Tuesday, July 3, 2007

Transformers: Robots in disguise! (Based on Hasbro Transformer Action Figures)


It seems that the local Regal Cinemas has just had a showing of the long-awaited (citation needed) action film "Transformers." It also seems that for whatever reason, I have seen it.

Now you may be thinking to yourself, "Isn't Transformers supposed to come out on the 4th of July?" or, perhaps more importantly, "Why is a self-respecting 22 year old going to see 'Transformers'?" The answer to the first question is "I don't know" and the answer to the second question is "it cost me $1.50 and I was bored out of my mind." Oh, that and I don't have television, so I have to settle with the next most American thing to do, and that is to mindlessly spend money.

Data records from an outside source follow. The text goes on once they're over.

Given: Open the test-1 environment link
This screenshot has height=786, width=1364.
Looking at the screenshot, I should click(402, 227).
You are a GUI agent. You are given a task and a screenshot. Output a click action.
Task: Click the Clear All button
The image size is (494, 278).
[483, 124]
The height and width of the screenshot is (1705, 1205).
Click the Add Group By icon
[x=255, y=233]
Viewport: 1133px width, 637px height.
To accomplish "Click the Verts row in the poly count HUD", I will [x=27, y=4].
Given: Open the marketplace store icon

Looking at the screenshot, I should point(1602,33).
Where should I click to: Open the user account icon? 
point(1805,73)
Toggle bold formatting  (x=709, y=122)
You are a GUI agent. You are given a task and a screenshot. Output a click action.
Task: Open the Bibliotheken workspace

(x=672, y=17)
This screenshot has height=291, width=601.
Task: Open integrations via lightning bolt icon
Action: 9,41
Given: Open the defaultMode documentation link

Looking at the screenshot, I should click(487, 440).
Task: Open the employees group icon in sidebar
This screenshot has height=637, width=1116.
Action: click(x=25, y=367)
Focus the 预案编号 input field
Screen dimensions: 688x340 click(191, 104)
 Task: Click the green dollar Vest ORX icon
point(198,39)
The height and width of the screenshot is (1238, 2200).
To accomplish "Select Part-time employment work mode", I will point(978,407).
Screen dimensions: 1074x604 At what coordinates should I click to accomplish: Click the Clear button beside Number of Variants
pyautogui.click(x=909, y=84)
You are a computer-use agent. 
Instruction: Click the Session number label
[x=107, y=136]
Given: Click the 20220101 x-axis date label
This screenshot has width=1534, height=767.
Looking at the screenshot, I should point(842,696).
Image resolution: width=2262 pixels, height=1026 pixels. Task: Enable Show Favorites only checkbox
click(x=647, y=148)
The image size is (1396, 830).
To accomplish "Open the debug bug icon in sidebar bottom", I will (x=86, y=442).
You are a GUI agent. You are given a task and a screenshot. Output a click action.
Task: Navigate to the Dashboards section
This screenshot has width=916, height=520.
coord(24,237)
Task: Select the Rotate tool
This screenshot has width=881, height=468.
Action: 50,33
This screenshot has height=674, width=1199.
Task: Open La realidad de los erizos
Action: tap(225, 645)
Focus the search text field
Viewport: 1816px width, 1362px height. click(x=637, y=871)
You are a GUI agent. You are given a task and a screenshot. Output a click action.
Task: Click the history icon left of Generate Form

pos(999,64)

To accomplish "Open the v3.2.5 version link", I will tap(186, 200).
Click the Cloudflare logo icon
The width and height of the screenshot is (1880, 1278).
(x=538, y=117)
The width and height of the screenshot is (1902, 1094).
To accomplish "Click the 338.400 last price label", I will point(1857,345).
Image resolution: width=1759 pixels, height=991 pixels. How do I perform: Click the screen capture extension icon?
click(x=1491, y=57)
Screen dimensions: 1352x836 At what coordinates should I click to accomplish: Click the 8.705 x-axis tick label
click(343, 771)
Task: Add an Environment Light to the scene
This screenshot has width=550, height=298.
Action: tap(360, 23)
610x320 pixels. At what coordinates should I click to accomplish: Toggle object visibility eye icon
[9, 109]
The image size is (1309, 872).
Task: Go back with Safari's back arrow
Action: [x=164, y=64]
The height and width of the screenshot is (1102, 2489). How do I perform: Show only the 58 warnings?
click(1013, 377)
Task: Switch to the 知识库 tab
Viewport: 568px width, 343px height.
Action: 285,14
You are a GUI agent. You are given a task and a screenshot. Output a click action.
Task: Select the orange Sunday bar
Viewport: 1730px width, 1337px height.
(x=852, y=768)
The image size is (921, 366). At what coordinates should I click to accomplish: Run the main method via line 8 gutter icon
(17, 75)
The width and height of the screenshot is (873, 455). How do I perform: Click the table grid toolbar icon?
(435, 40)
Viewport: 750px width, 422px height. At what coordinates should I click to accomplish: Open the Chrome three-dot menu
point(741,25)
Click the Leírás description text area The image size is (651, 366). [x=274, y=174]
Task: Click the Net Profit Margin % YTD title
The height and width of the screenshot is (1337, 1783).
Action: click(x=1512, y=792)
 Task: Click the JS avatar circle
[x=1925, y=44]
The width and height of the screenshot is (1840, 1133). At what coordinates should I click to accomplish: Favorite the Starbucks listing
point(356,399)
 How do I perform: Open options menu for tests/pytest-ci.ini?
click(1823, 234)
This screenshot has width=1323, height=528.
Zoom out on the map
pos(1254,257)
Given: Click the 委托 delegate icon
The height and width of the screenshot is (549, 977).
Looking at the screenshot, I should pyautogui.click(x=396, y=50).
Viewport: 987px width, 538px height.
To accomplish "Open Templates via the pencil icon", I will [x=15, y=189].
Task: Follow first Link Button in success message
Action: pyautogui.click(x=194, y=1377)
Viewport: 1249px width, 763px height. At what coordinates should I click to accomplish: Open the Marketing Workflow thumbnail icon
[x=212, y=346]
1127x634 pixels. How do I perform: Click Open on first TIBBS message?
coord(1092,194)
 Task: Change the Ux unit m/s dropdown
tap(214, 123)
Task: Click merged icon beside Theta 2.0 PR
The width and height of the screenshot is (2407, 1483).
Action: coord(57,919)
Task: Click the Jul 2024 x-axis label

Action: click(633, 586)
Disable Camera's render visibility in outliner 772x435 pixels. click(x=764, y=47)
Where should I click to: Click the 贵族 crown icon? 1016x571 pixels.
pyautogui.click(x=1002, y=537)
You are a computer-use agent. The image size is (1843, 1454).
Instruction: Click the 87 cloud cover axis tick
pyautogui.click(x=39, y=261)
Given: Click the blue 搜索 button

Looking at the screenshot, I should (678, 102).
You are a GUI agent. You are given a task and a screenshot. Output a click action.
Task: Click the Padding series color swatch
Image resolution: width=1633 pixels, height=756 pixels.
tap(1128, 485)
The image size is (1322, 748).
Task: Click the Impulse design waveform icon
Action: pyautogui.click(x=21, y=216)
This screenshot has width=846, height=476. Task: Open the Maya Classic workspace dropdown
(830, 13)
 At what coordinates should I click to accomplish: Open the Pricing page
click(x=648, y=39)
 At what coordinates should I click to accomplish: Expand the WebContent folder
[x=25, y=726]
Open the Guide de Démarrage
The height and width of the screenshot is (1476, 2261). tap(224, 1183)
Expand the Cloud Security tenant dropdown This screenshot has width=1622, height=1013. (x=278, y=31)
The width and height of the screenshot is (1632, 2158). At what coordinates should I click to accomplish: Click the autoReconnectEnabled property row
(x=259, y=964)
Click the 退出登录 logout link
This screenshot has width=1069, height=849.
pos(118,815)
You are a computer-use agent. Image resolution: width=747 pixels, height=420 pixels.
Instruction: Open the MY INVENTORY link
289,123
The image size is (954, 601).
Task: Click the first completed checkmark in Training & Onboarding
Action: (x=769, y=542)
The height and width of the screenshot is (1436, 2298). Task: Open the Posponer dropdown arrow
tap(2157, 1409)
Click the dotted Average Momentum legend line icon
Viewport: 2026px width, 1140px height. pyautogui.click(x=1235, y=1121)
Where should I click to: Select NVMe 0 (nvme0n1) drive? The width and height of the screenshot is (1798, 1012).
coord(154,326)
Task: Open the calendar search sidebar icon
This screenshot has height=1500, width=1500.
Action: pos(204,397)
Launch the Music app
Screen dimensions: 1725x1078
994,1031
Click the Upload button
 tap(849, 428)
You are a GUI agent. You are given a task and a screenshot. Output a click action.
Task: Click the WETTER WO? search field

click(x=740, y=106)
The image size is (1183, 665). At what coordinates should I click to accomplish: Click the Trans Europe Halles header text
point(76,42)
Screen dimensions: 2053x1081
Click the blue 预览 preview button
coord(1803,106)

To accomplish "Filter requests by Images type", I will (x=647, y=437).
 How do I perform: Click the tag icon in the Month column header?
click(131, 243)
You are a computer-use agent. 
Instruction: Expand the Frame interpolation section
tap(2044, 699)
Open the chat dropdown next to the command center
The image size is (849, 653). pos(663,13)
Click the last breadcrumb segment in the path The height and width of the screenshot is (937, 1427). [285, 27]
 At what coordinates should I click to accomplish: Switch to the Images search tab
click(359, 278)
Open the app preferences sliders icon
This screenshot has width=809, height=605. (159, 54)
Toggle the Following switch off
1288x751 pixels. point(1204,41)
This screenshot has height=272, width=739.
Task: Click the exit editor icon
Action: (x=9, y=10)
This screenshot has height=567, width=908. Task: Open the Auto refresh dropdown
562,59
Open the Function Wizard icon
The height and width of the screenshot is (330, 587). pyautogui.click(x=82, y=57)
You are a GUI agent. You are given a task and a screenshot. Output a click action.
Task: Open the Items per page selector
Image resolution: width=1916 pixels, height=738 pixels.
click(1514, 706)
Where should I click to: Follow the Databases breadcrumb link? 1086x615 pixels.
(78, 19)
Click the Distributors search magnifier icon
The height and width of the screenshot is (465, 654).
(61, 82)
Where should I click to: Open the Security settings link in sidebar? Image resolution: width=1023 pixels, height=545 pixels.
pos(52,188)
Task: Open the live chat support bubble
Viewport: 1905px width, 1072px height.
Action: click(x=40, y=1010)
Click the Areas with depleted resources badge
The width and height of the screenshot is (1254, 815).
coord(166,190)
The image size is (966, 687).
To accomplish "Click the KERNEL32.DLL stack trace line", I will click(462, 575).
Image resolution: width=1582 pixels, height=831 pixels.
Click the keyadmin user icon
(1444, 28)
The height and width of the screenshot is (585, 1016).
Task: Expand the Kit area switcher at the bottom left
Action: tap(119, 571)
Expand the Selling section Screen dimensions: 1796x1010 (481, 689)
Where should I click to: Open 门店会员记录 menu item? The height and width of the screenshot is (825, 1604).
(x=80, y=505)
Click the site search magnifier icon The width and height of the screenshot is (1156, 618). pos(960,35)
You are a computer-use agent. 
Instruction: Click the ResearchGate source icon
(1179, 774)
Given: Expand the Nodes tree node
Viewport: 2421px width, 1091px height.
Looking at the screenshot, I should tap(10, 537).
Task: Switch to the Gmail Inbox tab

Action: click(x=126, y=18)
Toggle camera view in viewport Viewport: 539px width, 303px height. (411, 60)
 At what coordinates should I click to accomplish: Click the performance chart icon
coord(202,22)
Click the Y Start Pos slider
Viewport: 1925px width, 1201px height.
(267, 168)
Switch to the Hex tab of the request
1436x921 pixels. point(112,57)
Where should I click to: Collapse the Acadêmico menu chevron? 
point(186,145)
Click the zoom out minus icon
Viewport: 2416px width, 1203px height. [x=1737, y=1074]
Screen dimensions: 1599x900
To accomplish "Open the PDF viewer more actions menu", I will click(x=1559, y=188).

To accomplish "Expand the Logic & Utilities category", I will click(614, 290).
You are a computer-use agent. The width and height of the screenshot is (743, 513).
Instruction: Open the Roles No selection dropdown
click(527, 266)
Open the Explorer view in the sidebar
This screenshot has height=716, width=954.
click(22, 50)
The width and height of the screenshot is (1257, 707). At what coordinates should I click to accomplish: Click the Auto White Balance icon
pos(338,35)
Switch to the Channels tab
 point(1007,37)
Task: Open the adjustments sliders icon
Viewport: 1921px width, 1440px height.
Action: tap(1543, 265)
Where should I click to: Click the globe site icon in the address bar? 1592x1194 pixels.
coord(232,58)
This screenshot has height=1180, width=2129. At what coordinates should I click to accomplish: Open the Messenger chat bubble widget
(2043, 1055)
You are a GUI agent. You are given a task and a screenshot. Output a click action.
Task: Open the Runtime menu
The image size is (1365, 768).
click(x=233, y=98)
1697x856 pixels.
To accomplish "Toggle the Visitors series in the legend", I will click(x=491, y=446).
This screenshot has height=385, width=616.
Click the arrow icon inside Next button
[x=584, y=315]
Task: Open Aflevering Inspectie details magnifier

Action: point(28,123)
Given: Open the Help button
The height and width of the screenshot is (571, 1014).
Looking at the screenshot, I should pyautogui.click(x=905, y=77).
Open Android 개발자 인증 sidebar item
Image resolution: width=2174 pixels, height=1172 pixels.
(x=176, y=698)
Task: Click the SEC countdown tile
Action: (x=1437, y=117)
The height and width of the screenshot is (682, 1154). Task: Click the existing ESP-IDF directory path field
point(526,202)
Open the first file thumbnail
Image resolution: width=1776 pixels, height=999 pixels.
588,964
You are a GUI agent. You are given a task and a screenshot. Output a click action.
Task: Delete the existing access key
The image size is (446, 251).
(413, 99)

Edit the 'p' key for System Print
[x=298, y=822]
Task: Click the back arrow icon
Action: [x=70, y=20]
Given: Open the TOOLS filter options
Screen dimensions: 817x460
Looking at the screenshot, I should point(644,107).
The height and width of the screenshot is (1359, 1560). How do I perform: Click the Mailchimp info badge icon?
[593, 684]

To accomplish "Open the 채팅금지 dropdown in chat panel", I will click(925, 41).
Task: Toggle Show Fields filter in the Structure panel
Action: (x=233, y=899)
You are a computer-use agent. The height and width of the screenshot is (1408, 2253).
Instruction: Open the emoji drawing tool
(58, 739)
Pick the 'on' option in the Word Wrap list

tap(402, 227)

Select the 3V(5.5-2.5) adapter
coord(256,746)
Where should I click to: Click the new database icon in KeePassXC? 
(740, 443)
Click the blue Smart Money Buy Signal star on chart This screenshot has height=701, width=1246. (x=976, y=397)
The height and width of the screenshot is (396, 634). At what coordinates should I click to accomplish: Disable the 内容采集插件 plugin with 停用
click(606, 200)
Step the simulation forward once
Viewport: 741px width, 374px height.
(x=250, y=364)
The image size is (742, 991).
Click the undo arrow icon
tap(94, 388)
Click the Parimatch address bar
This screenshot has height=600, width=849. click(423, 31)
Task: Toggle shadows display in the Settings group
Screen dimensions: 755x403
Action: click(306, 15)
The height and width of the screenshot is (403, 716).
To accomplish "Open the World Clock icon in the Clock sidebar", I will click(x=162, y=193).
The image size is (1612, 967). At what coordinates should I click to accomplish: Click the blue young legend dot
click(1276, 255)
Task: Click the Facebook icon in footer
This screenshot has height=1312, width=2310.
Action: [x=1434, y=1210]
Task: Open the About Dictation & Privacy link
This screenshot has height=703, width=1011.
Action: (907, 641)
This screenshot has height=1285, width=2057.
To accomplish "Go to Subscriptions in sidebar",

So, how was this cinematic masterpiece? Well, from what I've heard it was definitely better than "Spider-Man 3" and it involved robots. It was actually a lot better than I was expecting, but I was kind of expecting it to suck balls. But for a movie that boasts "Based on Hasbro Transformer Action Figures," (I'm not making this up) it was pretty damn good. Sure dialogue was pretty goofy ("Hello, I'm the Secretary of Defense."-Jon Voight, addressing workers at the Pentagon), and the story only made sense in an "action-figure-blowing-shit-up" kind of way, but when that's what you want to see, it works. Let's not forget that there was also a special appearance by the always awesome John Turturro (Nobody fucks with the Jesus!).

And I think it's also overlooked that such a film can be a learning experience. I learned that the only person that doesn't sound like an idiot saying "Megatron" or "Optimus Prime" is Bill Curtis. I also learned that Jon Voight looks a hell of a lot better than the current Secretary of Defense. I also learned, perhaps most importantly, that Megan Fox is HOT. Holy shit.



Actually, come to think of it, I think I knew this stuff all along. Oh well...

3 comments:

Joe Reefer said...

Hey! Shut up! I want to see transformers...

Nic Ouzo said...

Yeah, I'll probably see it too. I've got a whole bunch of other movies I need to see as well.

Booyakasha.

Nolan said...

Yes, it was a delightful exercise in the obvious. I think they weren't even obvious enough, though. They should have made the Secretary of Defense's name Mr. Plot Exposition. Moreover, I think the main character should have been a young hip Asian American named Hiro Protagonist.

And where were the fucking energon cubes?!?!